Department of Computer Science and Engineering, Pennsylvania State University, University Park, PA, 16802, USA.
Department of Biology, Pennsylvania State University, University Park, PA, 16802, USA.
Nat Commun. 2018 Nov 2;9(1):4601. doi: 10.1038/s41467-018-06910-x.
A significant portion of genes in vertebrate genomes belongs to multigene families, with each family containing several gene copies whose presence/absence, as well as isoform structure, can be highly variable across individuals. Existing de novo techniques for assaying the sequences of such highly-similar gene families fall short of reconstructing end-to-end transcripts with nucleotide-level precision or assigning alternatively spliced transcripts to their respective gene copies. We present IsoCon, a high-precision method using long PacBio Iso-Seq reads to tackle this challenge. We apply IsoCon to nine Y chromosome ampliconic gene families and show that it outperforms existing methods on both experimental and simulated data. IsoCon has allowed us to detect an unprecedented number of novel isoforms and has opened the door for unraveling the structure of many multigene families and gaining a deeper understanding of genome evolution and human diseases.

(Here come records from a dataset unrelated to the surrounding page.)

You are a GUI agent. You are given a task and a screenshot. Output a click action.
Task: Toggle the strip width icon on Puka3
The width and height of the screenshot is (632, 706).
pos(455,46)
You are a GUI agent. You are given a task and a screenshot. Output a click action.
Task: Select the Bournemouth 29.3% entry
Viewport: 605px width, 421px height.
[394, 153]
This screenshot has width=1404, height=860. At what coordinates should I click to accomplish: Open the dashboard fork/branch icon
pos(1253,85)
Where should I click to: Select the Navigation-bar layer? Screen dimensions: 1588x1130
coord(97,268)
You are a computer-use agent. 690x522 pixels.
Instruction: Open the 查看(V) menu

脊椎动物基因组中的很大一部分基因属于多基因家族,每个家族包含几个基因副本,其存在/缺失以及同工型结构在个体之间可能有很大差异。现有的从头分析这些高度相似的基因家族序列的技术无法精确重建核苷酸水平的全长转录本,也无法将选择性剪接的转录本分配给各自的基因副本。我们提出了 IsoCon,这是一种使用长 PacBio Iso-Seq reads 来解决这一挑战的高精度方法。我们将 IsoCon 应用于九个 Y 染色体扩增基因家族,并表明它在实验和模拟数据上都优于现有方法。IsoCon 使我们能够检测到前所未有的大量新同工型,并为揭示许多多基因家族的结构以及更深入地了解基因组进化和人类疾病打开了大门。